Your answer should be only the lines below from the one with "green vein kratom (823, 837)" to the one with "Brown-haired (41, 2149)", repeated exactly, ends included.

------

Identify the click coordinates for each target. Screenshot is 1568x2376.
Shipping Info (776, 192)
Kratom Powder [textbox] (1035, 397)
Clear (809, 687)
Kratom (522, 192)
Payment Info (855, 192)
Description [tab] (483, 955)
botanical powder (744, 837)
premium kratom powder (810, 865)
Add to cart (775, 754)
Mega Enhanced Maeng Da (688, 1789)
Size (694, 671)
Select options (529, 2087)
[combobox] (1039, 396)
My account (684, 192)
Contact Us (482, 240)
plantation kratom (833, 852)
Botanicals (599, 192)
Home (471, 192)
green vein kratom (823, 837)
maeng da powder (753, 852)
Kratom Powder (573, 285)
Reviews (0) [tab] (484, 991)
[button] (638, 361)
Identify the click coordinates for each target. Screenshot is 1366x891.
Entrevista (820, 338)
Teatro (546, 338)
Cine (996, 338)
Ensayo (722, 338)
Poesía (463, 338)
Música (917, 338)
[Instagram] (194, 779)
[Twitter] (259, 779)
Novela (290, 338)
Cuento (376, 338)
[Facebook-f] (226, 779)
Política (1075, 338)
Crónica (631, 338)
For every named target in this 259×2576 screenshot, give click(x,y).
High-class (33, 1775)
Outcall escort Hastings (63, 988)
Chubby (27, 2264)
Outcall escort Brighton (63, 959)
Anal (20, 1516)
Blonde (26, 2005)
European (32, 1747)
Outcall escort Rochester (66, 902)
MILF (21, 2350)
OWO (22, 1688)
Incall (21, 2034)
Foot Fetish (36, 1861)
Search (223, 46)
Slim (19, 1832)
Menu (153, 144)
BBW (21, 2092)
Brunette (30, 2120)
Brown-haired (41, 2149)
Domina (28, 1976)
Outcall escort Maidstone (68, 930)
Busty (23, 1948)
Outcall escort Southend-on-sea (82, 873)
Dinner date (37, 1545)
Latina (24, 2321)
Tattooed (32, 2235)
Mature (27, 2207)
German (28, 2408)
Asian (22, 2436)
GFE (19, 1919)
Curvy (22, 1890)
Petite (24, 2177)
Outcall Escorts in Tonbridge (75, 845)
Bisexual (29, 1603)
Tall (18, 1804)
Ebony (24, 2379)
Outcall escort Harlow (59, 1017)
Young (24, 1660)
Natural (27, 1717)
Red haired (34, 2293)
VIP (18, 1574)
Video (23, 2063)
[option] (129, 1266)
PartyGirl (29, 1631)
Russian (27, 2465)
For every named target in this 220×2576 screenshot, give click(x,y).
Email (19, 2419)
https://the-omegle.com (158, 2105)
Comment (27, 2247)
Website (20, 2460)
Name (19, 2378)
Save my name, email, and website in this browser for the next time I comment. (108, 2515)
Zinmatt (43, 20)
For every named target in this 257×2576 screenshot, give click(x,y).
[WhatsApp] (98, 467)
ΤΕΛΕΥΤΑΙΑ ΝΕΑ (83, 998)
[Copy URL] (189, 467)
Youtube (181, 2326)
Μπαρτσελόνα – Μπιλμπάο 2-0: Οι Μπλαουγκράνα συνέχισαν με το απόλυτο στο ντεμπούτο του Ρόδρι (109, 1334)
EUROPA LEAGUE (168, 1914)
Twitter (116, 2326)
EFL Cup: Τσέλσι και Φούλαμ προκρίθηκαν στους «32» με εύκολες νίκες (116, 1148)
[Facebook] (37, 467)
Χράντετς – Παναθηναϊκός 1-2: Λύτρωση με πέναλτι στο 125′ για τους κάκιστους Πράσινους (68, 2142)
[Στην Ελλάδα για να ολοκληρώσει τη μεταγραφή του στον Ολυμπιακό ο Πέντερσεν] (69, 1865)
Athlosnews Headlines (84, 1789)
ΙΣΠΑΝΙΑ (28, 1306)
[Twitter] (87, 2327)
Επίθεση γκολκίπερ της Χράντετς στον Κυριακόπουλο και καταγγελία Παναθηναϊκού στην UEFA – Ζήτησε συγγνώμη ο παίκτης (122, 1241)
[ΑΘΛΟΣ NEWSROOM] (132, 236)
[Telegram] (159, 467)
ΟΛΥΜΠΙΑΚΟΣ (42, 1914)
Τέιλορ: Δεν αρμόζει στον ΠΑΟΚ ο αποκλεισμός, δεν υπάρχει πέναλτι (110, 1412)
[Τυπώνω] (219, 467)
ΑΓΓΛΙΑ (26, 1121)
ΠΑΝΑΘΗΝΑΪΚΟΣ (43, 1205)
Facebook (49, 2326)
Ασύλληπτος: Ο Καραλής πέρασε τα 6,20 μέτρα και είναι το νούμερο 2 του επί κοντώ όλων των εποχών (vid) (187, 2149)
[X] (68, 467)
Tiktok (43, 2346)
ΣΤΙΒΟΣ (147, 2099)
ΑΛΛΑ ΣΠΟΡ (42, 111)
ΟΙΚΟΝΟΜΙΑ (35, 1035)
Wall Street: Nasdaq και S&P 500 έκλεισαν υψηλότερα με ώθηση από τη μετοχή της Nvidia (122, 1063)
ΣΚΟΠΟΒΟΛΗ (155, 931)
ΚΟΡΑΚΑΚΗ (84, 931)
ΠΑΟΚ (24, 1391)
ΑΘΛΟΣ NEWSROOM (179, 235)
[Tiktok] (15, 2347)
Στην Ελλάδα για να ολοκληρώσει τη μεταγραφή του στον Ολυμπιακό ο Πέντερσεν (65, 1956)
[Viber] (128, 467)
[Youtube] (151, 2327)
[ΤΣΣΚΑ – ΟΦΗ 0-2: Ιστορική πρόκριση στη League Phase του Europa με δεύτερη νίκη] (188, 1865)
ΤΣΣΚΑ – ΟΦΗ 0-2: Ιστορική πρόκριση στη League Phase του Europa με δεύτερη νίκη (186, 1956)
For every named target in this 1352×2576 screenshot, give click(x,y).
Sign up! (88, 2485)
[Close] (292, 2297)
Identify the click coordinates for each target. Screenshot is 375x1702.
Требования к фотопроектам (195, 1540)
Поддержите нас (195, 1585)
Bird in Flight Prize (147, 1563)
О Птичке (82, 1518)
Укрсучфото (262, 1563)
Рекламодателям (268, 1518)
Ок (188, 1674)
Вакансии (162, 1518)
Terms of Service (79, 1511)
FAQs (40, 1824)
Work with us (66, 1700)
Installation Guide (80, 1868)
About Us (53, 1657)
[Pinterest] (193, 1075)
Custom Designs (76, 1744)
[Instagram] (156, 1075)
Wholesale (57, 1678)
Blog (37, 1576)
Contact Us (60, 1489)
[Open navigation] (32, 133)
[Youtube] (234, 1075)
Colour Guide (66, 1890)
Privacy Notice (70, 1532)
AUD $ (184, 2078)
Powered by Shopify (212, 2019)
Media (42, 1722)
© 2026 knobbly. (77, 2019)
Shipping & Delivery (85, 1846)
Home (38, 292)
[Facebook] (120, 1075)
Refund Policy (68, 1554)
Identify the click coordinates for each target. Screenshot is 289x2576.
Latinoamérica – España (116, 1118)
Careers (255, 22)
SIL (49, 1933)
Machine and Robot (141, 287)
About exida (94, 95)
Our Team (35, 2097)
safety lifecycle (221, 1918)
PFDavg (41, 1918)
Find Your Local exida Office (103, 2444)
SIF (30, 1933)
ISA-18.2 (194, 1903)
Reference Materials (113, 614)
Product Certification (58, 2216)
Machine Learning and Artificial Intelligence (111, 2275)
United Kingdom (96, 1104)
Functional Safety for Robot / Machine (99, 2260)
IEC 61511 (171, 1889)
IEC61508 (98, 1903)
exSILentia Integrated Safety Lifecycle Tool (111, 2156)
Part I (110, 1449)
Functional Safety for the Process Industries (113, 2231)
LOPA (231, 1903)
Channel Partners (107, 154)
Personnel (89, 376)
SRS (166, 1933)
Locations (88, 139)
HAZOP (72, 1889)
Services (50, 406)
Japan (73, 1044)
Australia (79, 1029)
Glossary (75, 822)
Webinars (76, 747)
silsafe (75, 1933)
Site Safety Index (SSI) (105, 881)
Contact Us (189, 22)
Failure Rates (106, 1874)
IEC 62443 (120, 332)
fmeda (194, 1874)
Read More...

------

▶ **Answer box**
green vein kratom (823, 837)
maeng da powder (753, 852)
Kratom Powder (573, 285)
Reviews (0) [tab] (484, 991)
[button] (638, 361)
Identify the click coordinates for each target. Screenshot is 1366x891.
Entrevista (820, 338)
Teatro (546, 338)
Cine (996, 338)
Ensayo (722, 338)
Poesía (463, 338)
Música (917, 338)
[Instagram] (194, 779)
[Twitter] (259, 779)
Novela (290, 338)
Cuento (376, 338)
[Facebook-f] (226, 779)
Política (1075, 338)
Crónica (631, 338)
For every named target in this 259×2576 screenshot, give click(x,y).
High-class (33, 1775)
Outcall escort Hastings (63, 988)
Chubby (27, 2264)
Outcall escort Brighton (63, 959)
Anal (20, 1516)
Blonde (26, 2005)
European (32, 1747)
Outcall escort Rochester (66, 902)
MILF (21, 2350)
OWO (22, 1688)
Incall (21, 2034)
Foot Fetish (36, 1861)
Search (223, 46)
Slim (19, 1832)
Menu (153, 144)
BBW (21, 2092)
Brunette (30, 2120)
Brown-haired (41, 2149)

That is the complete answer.